▶ **Directions for this task**
Keep to one stretch of the data below, the lines from the one with "You are a computer-use" up to and including the one with "The width and height of the screenshot is (610, 351).", and return that stretch exactly.

----------

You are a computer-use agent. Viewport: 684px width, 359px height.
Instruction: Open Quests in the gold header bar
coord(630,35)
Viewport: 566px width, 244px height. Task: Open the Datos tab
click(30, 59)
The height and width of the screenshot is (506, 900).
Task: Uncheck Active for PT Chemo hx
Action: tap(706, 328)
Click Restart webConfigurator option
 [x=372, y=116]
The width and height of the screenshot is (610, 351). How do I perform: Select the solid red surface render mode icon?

----------

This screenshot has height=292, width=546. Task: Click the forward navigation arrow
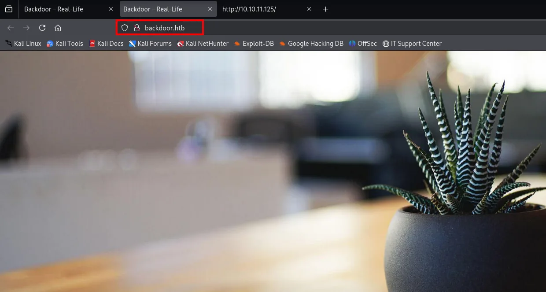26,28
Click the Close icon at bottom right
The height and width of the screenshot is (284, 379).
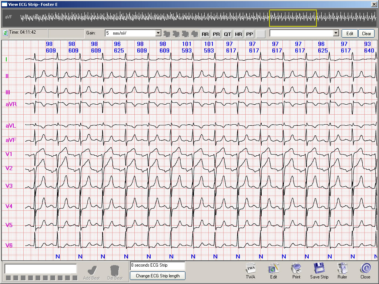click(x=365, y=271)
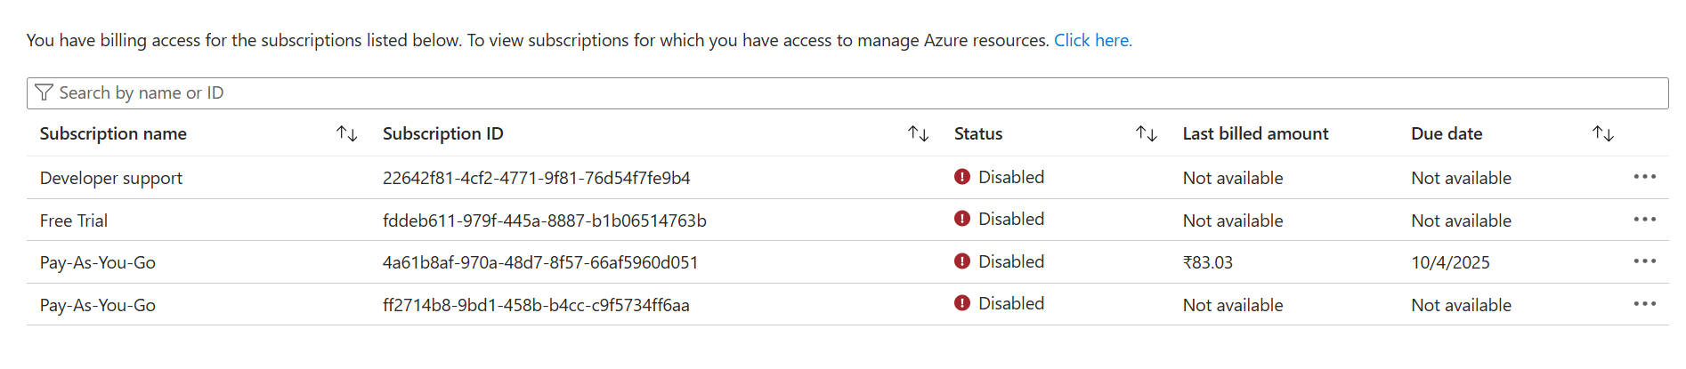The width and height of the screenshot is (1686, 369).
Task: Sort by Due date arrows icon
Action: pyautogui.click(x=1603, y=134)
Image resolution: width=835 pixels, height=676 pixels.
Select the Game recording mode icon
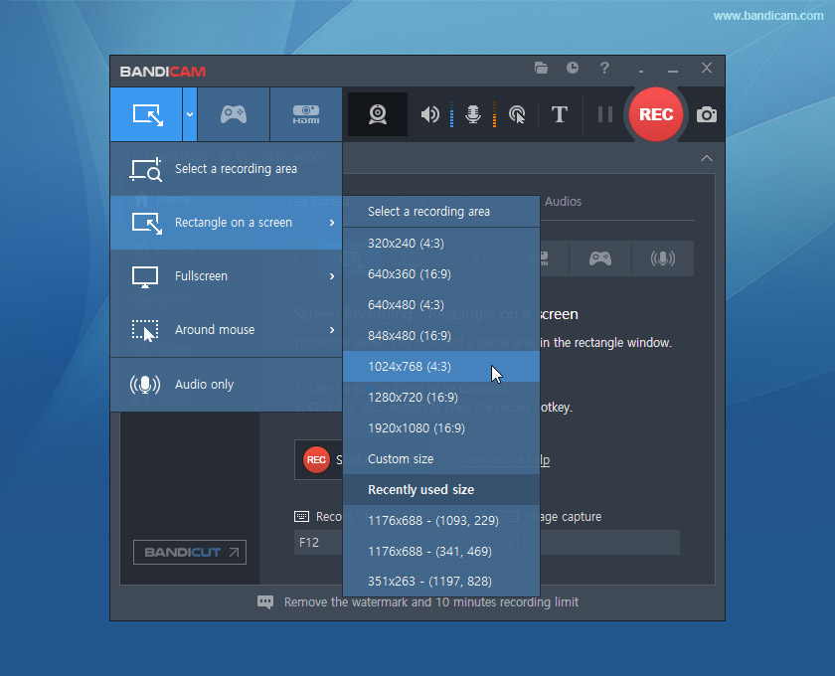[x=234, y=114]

----------

▶ **Answer section**
You are a computer-use agent. Viewport: 684px width, 359px height.
Instruction: Open Quests in the gold header bar
coord(630,35)
Viewport: 566px width, 244px height. Task: Open the Datos tab
click(30, 59)
The height and width of the screenshot is (506, 900).
Task: Uncheck Active for PT Chemo hx
Action: tap(706, 328)
Click Restart webConfigurator option
 [x=372, y=116]
The width and height of the screenshot is (610, 351). How do I perform: Select the solid red surface render mode icon?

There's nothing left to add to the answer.